[Records from a dataset]
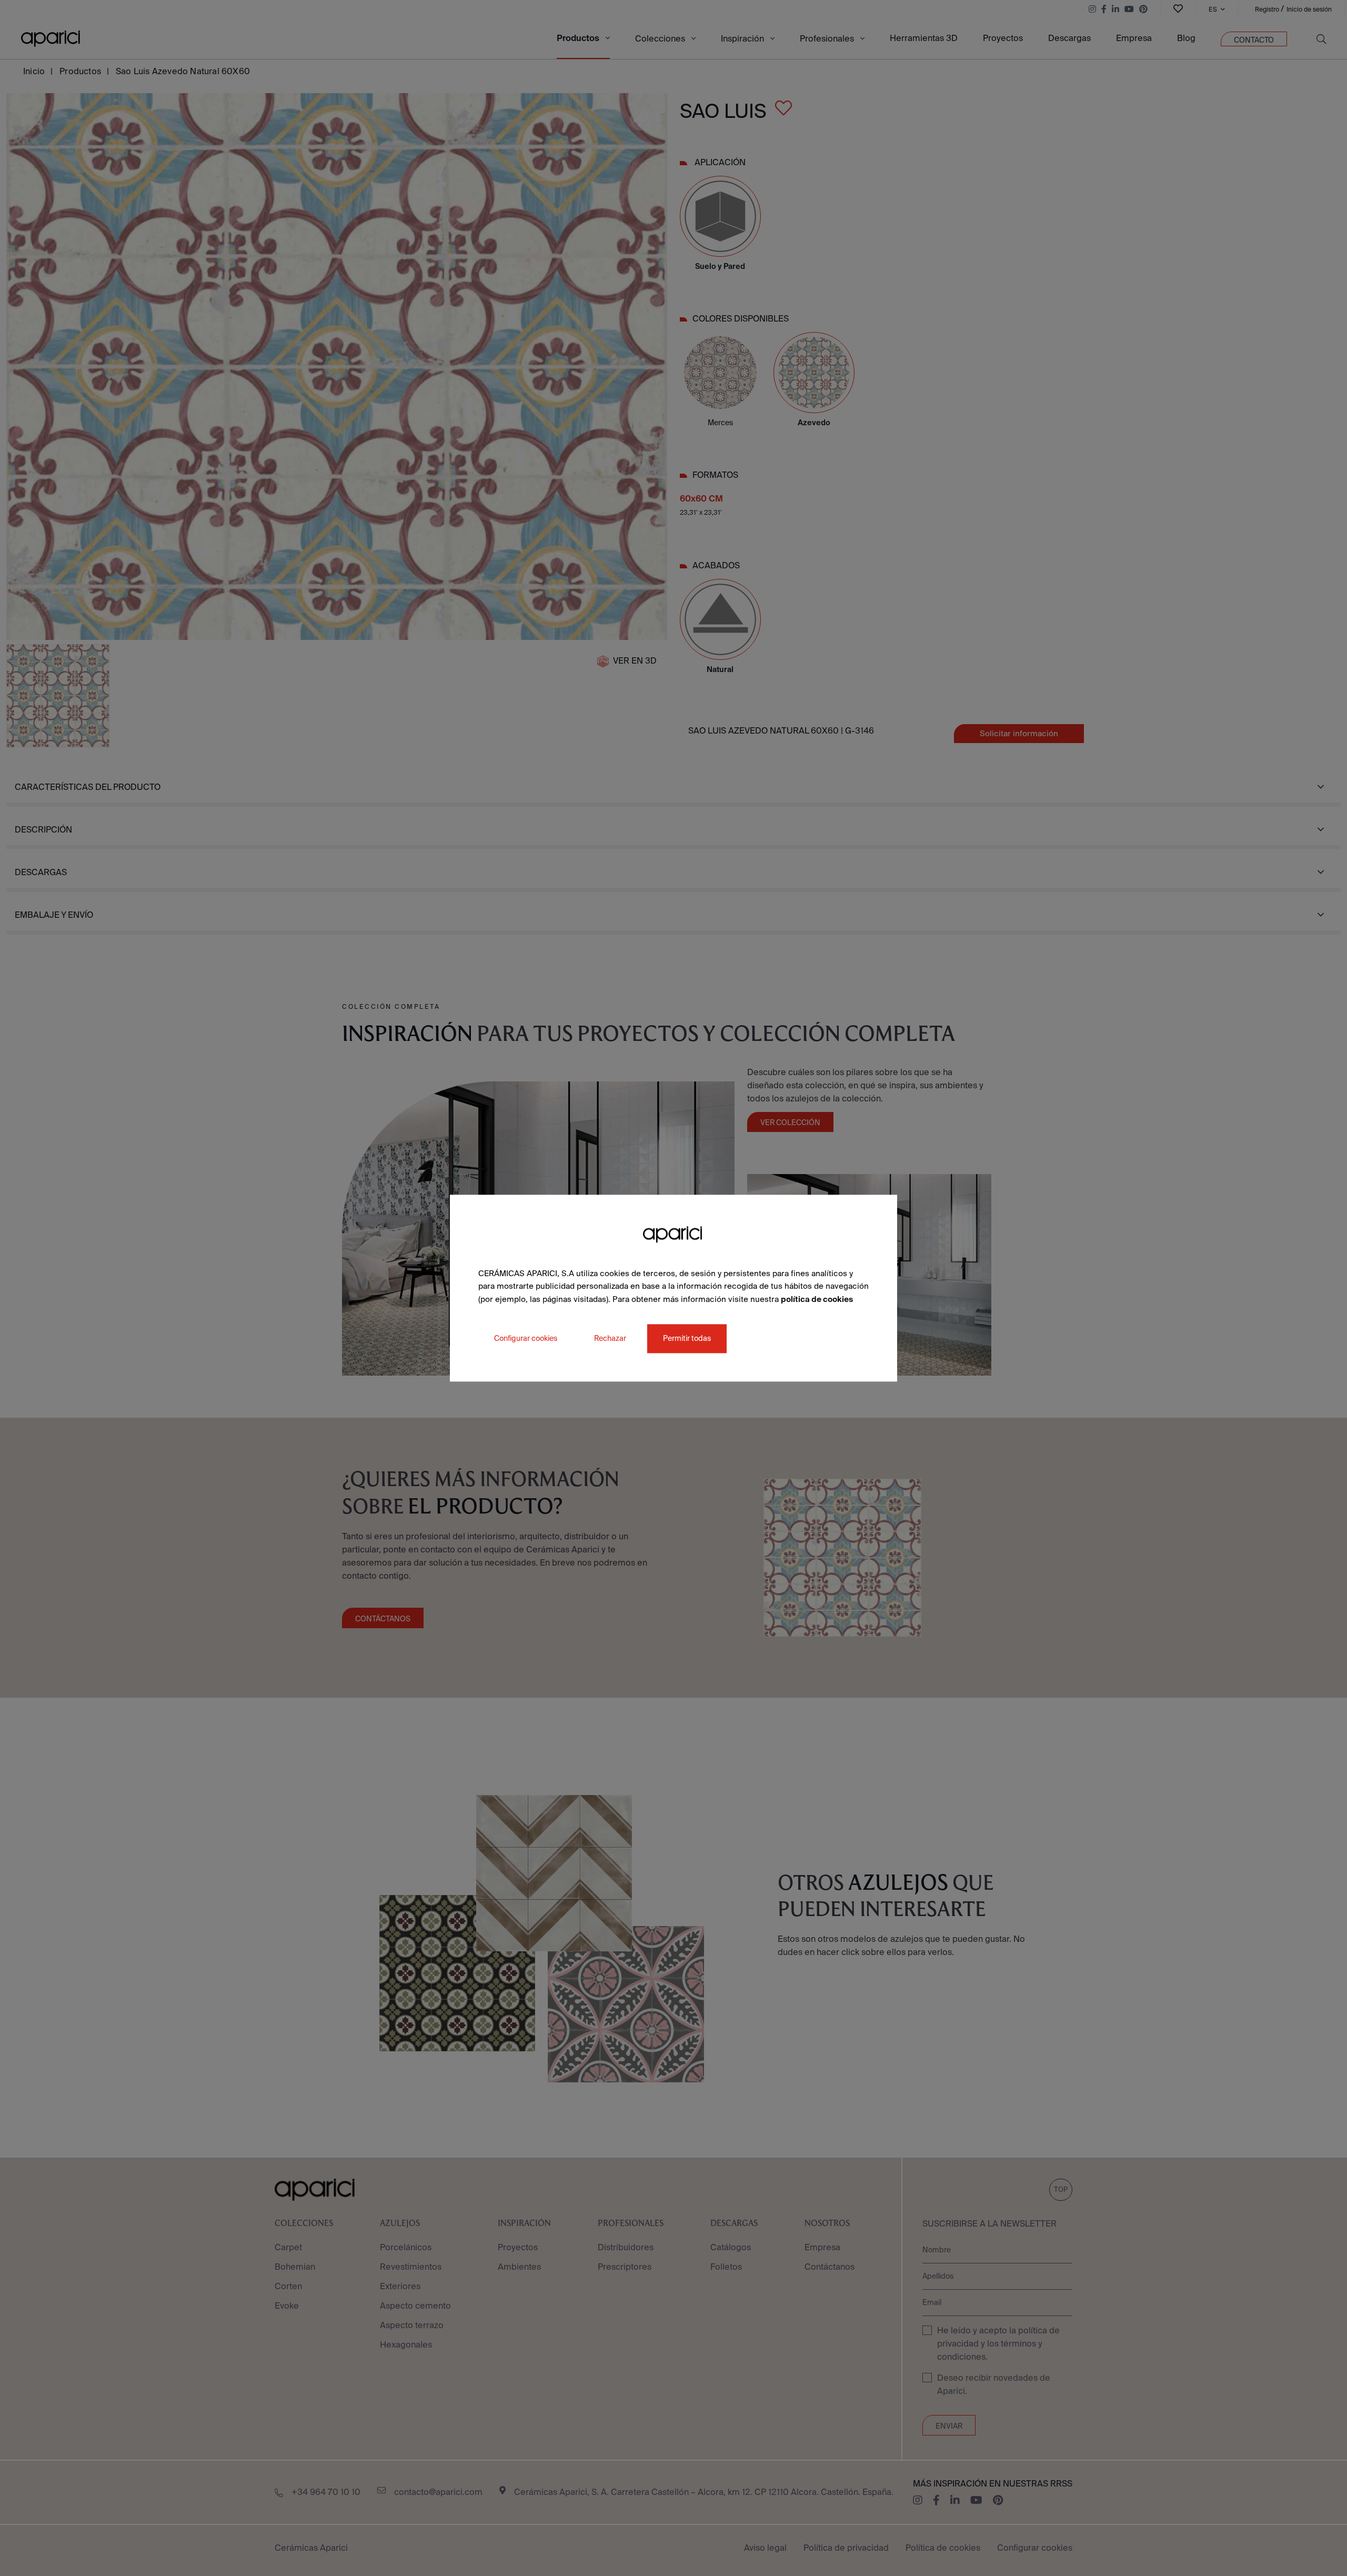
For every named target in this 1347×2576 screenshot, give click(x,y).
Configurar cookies (525, 1338)
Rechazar (610, 1338)
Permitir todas (687, 1338)
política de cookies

### Exercise directions
State how many lines in the records above contain the word "cookies". Give nothing but the number.

### Response to the exercise
2